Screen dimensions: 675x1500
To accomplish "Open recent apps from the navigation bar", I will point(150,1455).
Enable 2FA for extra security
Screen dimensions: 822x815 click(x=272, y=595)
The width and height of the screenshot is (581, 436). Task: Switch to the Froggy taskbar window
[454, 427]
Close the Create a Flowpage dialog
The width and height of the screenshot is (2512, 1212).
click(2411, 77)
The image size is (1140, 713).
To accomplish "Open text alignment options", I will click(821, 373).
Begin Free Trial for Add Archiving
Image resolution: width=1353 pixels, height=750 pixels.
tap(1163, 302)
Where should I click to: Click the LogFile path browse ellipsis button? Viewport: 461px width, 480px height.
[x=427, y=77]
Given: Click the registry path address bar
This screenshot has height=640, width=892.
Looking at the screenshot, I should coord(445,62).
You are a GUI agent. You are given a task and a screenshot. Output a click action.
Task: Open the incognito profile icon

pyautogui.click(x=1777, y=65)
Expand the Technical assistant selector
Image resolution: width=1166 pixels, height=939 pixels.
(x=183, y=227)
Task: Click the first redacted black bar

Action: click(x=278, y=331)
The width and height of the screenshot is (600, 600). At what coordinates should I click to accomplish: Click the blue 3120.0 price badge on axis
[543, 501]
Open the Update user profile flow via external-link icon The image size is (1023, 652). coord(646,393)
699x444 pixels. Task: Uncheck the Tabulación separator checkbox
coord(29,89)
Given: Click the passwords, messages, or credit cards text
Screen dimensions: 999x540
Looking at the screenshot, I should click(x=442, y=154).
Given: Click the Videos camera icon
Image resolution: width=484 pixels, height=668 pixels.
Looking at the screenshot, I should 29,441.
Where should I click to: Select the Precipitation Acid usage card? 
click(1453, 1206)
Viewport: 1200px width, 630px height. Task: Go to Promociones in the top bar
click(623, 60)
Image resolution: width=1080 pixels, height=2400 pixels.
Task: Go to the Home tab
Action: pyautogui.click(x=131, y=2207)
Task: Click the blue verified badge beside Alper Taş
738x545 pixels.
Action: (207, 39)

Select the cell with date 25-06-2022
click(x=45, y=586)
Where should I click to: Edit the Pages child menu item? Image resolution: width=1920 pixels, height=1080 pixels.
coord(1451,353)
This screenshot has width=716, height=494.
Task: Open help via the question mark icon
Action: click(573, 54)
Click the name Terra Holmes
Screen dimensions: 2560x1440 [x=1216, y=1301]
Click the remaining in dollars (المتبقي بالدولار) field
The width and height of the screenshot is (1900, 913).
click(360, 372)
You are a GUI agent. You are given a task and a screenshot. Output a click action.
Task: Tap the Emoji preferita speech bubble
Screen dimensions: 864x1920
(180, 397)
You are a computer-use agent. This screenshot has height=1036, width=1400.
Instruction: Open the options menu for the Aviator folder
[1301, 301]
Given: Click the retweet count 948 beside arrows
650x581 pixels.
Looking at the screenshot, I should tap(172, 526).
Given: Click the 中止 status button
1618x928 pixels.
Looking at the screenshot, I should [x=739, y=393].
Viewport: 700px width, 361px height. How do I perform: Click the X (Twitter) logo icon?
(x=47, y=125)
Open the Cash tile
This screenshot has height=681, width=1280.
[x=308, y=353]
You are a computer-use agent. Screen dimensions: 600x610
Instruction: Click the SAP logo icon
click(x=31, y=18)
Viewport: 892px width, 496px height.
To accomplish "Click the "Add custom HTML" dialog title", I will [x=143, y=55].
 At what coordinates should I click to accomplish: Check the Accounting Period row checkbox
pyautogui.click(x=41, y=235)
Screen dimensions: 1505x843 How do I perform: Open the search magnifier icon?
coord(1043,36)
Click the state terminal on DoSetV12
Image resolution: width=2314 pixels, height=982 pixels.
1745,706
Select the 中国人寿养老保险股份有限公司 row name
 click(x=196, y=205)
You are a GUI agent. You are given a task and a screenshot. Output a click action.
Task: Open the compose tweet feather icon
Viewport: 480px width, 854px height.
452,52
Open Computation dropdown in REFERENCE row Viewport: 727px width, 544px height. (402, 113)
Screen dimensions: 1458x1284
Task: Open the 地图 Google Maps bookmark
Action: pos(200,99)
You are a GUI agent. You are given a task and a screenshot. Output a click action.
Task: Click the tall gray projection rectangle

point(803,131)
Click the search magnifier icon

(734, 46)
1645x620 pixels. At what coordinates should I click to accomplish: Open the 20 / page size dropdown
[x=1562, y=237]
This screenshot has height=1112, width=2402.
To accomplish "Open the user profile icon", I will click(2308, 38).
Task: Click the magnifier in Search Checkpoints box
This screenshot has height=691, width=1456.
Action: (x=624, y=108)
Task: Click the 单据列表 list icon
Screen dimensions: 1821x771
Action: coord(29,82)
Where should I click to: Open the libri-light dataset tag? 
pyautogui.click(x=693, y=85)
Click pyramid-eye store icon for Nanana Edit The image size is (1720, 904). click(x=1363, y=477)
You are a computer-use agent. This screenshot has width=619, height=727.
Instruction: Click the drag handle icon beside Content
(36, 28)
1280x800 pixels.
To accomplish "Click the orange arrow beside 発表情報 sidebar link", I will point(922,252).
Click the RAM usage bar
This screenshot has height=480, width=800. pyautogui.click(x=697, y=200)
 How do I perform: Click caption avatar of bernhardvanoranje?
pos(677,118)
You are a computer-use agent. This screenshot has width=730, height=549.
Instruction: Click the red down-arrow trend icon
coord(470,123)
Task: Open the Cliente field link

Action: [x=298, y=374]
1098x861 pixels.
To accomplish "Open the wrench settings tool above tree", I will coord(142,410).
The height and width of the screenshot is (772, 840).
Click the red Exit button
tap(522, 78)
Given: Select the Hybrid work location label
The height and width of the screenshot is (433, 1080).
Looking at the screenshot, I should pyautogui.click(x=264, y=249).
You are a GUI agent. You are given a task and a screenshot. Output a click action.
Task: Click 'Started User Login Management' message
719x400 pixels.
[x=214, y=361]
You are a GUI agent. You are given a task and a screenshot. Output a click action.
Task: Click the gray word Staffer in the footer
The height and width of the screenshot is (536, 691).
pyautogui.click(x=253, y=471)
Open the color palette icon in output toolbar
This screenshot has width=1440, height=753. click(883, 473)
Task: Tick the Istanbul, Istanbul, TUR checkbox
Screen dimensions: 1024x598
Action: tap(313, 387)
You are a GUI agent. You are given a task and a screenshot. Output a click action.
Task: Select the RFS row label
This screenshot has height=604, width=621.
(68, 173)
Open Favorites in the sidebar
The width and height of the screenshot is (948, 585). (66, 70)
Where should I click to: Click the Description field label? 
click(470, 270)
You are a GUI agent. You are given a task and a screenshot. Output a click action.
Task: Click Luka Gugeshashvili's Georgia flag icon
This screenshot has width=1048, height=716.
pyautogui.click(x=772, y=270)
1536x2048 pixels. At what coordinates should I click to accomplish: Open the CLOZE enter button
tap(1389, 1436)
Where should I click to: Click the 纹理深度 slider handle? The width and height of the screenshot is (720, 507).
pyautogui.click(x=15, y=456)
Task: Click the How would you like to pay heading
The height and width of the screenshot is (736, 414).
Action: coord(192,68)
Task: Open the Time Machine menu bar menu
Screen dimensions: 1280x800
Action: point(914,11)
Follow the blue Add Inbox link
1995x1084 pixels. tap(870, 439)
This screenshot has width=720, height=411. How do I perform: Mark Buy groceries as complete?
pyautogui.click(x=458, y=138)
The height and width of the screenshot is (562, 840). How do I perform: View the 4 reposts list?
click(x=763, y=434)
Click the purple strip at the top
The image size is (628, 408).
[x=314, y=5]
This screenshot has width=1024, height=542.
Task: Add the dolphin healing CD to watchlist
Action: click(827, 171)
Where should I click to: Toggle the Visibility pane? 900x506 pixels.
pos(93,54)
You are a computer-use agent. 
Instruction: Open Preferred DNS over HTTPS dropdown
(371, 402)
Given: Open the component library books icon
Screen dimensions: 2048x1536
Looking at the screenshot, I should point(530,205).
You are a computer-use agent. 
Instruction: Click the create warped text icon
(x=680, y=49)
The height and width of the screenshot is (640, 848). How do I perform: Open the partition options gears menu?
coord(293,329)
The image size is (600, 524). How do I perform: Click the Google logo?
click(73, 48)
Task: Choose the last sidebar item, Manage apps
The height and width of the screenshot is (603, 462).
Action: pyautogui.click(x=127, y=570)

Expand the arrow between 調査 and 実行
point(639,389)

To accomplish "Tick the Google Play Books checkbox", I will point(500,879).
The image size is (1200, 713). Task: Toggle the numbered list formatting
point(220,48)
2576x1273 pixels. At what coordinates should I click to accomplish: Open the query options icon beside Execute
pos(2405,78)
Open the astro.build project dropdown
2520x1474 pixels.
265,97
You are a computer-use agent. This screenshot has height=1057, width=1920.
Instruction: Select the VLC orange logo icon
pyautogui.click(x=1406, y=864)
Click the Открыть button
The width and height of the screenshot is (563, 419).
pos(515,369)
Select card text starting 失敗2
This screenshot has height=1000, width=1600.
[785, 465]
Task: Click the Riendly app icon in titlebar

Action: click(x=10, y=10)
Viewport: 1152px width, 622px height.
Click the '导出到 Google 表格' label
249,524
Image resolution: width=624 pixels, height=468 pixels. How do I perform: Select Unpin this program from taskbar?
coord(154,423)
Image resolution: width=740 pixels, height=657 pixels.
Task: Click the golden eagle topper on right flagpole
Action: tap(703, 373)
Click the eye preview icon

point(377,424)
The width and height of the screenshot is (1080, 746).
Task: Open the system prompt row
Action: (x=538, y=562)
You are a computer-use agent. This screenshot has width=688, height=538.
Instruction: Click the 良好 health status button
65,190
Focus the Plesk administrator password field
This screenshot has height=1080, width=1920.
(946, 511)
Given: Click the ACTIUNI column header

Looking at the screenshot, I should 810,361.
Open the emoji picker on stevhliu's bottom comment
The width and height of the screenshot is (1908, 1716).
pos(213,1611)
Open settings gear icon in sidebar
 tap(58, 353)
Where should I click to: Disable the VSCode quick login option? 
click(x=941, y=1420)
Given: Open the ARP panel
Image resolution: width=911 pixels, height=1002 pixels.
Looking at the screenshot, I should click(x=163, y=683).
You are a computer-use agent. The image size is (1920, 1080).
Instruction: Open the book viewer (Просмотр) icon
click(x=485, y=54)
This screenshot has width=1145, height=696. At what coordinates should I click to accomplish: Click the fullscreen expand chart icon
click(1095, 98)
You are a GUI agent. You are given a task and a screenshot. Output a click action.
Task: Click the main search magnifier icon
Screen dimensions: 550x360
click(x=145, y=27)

----

Exercise prompt
Can you put the lines above into a Markdown table with the columns Row and Line, starting with the line containing "Given: Click the 中止 status button" and going on through the line containing "will [x=143, y=55]."? Number each row, and leave out any blank lines.

Finished answer
| Row | Line |
|---|---|
| 1 | Given: Click the 中止 status button |
| 2 | 1618x928 pixels. |
| 3 | Looking at the screenshot, I should [x=739, y=393]. |
| 4 | Viewport: 700px width, 361px height. How do I perform: Click the X (Twitter) logo icon? |
| 5 | (x=47, y=125) |
| 6 | Open the Cash tile |
| 7 | This screenshot has height=681, width=1280. |
| 8 | [x=308, y=353] |
| 9 | You are a computer-use agent. Screen dimensions: 600x610 |
| 10 | Instruction: Click the SAP logo icon |
| 11 | click(x=31, y=18) |
| 12 | Viewport: 892px width, 496px height. |
| 13 | To accomplish "Click the "Add custom HTML" dialog title", I will [x=143, y=55]. |